What’s an Earth-bound scientist to do when she wants to study superionic ice like the kind found on frozen planets like Neptune – and perhaps throughout the universe?

Fire up the lasers and make the next best thing herself.

Dr. Federica Coppari, a physicist at Lawrence Livermore National Laboratory, and her colleagues used giant lasers to flash freeze water, creating replica superionic ice and snapping images for study.

“We wanted to determine the atomic structure of superionic water,” Coppari told the Daily Mail. “But given the extreme conditions at which this elusive state of matter is predicted to be stable, compressing water to such pressures and temperatures and simultaneously taking snapshots of the atomic structure was an extremely difficult task, which required an innovative experimental design.”

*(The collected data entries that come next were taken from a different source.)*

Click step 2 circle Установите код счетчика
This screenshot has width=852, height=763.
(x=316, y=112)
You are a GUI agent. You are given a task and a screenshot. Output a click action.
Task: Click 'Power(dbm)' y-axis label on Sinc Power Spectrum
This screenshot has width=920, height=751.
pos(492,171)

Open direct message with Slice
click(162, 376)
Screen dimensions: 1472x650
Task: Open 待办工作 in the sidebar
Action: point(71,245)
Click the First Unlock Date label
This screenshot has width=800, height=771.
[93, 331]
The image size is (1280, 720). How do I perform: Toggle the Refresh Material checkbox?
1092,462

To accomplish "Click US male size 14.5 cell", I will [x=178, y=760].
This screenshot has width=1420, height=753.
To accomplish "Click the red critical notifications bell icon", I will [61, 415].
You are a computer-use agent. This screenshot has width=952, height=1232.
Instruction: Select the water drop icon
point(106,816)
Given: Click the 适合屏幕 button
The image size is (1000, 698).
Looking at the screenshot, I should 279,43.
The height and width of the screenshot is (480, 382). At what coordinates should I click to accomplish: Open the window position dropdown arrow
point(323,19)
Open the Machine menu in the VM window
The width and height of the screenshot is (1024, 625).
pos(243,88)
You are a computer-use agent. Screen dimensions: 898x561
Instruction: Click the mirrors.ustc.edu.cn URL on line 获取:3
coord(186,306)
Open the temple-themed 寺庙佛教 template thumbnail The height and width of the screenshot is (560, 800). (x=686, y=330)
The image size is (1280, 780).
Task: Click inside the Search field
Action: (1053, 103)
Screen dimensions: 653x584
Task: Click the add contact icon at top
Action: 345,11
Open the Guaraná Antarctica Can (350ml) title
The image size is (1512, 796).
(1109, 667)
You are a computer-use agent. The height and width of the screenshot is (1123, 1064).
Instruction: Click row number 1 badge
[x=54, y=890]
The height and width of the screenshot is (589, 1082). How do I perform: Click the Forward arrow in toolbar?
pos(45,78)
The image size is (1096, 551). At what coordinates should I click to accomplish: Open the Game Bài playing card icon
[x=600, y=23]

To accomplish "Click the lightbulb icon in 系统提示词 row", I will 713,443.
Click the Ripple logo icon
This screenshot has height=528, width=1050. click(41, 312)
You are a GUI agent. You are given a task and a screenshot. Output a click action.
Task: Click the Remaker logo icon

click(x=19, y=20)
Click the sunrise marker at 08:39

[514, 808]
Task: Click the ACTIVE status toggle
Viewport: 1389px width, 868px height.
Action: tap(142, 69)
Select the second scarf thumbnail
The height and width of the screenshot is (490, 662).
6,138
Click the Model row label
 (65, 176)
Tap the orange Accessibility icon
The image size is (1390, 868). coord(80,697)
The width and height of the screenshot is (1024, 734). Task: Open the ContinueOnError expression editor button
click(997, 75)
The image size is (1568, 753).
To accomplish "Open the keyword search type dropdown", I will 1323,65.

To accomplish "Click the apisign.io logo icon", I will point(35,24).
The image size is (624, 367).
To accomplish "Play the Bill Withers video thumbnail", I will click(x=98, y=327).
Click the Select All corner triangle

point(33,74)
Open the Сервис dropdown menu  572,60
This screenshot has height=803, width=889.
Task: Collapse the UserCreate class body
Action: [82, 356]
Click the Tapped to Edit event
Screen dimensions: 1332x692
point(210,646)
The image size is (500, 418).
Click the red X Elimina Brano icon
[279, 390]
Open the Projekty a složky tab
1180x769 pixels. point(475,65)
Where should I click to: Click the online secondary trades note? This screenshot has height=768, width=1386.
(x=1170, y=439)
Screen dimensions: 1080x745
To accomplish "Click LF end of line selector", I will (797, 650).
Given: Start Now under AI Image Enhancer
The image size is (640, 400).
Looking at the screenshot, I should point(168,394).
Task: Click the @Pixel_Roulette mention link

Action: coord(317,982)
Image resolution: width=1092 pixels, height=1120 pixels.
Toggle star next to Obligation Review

Coppari, co-lead author Marius Millot, and their team used the OMEGA Laser at the University of Rochester – one of the most powerful lasers in the world – to heat the water to more than 3,300 degrees Fahrenheit and compress it to between 1 and 4 million times Earth’s atmospheric pressure. They also used the laser to capture X-ray images of the resulting crystals.

The X-rays showed that the superionic ice, part solid and part liquid, could be formed in just nanoseconds. The results confirmed a hypothesis dating back to 1988.

The researchers said it gives them a better idea how the ice cores of planets like Uranus and Neptune work.

“It’s probably better to picture that superionic ice would flow similarly to the Earth’s mantle, which is made of solid rock, yet flows and supports large-scale convective motions on the very long geological timescales,” Millot told the Mail. “This can dramatically affect our understanding of the internal structure and the evolution of the icy giant planets, as well as all their numerous extra-solar cousins.”

The study has been published in the journal Nature.